Reputation: 121
I'm playing with some piece of code calculating the time needed to compute some Java code to get a feeling of the efficiency or inefficiency of some of Java's functionality. Doing so I'm stuck now with some really strange effect I just can't explain myself. Maybe someone of you can help me understand it.
public class PerformanceCheck {
public static void main(String[] args) {
List<PerformanceCheck> removeList = new LinkedList<PerformanceCheck>();
int maxTimes = 1000000000;
for (int i=0;i<10;i++) {
long time = System.currentTimeMillis();
for (int times=0;times<maxTimes;times++) {
// PERFORMANCE CHECK BLOCK START
if (removeList.size() > 0) {
testFunc(3);
}
// PERFORMANCE CHECK BLOCK END
}
long timeNow = System.currentTimeMillis();
System.out.println("time: " + (timeNow - time));
}
}
private static boolean testFunc(int test) {
return 5 > test;
}
}
Starting this results in a relatively long computation time (remember removeList is empty, so testFunc is not even called):
time: 2328
time: 2223
...
While replacing anything of the combination of removeList.size() > 0 and testFunc(3) with anything else has better results.

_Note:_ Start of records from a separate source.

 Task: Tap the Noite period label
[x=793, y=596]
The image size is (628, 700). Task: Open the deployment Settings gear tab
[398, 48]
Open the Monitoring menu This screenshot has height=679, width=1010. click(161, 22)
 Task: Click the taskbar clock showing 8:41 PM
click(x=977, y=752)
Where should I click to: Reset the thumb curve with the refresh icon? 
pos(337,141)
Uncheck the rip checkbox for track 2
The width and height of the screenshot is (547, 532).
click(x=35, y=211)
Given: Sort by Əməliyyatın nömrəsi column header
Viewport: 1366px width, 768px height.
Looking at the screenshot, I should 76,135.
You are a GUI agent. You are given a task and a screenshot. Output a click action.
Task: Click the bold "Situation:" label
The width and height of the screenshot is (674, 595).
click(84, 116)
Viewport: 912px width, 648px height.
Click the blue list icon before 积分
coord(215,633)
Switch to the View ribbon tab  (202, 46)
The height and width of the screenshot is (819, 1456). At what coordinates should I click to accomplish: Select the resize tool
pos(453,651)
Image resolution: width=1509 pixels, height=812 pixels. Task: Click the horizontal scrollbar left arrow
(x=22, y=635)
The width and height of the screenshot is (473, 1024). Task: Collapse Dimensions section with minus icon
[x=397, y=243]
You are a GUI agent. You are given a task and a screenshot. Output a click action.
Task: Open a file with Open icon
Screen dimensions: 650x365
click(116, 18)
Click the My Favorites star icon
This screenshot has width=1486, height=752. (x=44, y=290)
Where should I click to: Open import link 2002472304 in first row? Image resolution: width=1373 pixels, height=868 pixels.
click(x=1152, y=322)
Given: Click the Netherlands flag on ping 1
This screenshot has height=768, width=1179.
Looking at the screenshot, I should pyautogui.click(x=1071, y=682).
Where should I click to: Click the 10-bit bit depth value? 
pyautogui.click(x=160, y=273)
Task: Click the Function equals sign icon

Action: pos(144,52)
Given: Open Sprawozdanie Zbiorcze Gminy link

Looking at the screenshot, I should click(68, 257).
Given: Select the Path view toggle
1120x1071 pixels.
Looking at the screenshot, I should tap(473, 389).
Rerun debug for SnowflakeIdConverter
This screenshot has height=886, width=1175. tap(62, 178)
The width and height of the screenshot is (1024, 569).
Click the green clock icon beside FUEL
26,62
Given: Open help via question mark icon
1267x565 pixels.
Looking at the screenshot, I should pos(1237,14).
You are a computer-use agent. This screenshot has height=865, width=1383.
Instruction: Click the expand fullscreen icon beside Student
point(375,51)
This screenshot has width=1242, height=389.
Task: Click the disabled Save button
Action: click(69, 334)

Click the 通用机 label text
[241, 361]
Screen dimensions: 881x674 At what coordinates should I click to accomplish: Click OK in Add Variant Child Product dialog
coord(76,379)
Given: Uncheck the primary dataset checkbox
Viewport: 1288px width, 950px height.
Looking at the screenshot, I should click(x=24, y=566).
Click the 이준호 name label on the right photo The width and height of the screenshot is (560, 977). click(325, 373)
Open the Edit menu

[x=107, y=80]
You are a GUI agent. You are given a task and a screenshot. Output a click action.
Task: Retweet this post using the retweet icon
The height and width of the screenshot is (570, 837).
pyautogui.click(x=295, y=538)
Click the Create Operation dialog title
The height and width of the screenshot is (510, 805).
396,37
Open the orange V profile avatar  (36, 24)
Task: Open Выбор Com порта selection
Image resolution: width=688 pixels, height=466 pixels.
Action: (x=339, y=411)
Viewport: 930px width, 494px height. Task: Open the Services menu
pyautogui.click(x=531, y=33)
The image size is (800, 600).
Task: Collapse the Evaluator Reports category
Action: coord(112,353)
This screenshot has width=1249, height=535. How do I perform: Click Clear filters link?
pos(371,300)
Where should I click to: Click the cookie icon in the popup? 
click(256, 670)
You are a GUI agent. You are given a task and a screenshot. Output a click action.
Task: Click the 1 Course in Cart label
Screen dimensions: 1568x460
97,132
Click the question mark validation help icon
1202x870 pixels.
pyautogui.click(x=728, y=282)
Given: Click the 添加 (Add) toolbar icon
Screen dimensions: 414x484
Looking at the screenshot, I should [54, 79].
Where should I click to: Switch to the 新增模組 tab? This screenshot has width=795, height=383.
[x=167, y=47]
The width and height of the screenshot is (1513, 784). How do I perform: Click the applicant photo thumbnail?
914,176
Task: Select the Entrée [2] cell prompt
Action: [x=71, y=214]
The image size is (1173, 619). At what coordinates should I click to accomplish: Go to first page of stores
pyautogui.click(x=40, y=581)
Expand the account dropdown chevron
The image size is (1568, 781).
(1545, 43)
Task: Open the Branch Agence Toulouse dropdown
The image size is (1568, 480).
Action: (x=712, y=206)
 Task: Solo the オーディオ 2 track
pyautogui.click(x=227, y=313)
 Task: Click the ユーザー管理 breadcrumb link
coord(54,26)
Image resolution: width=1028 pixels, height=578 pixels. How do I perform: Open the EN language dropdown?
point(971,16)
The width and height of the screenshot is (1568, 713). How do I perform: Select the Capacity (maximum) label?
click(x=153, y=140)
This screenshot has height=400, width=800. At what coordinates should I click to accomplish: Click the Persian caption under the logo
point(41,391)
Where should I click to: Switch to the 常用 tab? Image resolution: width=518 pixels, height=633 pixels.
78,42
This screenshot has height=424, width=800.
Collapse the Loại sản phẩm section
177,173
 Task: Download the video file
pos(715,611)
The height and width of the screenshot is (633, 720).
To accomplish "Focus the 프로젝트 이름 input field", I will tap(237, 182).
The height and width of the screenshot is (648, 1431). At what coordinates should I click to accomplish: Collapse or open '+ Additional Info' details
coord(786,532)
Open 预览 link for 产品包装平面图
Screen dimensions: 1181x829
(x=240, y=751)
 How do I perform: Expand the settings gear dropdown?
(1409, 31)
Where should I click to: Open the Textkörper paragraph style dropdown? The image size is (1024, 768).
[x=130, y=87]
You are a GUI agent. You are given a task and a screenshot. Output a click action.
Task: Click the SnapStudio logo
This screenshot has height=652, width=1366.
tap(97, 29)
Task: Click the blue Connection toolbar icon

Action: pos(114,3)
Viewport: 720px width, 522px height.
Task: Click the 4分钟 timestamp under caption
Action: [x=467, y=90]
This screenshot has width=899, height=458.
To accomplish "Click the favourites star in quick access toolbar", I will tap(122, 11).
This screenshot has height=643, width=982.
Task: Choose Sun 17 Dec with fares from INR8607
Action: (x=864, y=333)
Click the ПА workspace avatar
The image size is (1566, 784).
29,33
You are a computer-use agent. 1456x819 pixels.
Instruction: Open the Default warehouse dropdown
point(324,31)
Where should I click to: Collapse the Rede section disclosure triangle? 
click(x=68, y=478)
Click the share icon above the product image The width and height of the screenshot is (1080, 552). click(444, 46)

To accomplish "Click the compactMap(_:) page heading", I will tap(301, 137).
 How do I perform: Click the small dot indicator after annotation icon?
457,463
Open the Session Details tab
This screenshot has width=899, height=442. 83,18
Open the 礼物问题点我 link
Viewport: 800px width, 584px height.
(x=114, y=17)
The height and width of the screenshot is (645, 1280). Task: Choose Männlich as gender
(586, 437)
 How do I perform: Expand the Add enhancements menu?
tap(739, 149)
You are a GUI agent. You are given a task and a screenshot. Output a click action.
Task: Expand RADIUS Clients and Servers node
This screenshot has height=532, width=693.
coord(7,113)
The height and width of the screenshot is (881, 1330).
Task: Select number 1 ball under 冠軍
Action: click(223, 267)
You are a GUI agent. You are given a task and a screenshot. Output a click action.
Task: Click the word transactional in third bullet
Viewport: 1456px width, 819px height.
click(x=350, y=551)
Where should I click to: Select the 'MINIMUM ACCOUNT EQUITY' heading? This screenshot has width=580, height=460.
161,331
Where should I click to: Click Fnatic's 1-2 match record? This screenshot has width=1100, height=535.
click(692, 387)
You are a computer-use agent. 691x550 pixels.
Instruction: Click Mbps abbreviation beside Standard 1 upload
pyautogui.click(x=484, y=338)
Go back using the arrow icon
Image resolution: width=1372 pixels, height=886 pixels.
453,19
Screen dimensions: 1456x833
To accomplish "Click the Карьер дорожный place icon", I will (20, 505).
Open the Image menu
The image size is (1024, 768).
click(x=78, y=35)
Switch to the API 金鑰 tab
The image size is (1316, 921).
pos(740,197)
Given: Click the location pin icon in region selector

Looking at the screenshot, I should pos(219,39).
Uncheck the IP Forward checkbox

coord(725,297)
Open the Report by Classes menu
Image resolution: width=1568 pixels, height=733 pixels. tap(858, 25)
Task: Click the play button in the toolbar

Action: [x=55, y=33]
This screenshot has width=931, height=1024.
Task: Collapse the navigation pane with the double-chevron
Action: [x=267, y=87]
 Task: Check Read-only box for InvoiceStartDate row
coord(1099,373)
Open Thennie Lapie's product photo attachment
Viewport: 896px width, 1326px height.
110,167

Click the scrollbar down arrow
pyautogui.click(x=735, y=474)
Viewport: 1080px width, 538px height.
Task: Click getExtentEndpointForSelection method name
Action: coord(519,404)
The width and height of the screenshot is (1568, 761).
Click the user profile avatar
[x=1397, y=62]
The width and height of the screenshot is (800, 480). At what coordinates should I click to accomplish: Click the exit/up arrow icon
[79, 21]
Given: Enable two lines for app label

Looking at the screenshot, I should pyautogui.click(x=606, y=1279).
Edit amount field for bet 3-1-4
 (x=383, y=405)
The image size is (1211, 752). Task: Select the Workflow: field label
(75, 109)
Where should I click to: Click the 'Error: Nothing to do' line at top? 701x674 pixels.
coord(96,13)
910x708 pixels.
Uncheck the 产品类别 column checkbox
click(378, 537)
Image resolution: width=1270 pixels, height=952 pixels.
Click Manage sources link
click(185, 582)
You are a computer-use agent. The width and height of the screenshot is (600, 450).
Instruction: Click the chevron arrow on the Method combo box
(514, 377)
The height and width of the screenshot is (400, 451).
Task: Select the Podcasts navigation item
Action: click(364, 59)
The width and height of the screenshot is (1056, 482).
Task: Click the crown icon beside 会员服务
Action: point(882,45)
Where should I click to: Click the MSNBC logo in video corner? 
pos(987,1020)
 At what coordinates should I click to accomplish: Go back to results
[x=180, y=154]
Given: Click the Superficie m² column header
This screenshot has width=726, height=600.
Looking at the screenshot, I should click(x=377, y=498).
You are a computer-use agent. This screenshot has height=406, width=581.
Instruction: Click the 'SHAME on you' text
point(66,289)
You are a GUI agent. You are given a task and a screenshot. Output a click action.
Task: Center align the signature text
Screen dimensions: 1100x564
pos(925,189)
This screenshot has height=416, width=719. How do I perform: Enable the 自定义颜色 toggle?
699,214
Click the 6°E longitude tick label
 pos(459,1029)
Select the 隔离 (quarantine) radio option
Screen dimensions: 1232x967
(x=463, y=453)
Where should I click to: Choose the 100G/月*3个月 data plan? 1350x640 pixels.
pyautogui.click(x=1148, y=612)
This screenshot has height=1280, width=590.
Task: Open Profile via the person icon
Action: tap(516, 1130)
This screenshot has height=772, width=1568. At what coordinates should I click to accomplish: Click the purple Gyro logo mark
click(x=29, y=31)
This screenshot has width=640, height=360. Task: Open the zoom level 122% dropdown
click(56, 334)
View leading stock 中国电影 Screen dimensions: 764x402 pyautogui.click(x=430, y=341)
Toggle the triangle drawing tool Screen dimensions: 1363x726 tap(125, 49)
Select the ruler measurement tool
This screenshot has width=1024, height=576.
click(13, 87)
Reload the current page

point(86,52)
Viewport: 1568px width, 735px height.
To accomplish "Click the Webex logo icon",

For example:
...
if (removeList.size() == 0) {
testFunc(3);
}
...
Results in (testFunc is called every single time):
time: 8
time: 7
time: 0
time: 0
Even calling both functions independent from each other results in the lower computation time:
...
if (removeList.size() == 0);
testFunc(3);
...
Result:
time: 6
time: 5
time: 0
time: 0
...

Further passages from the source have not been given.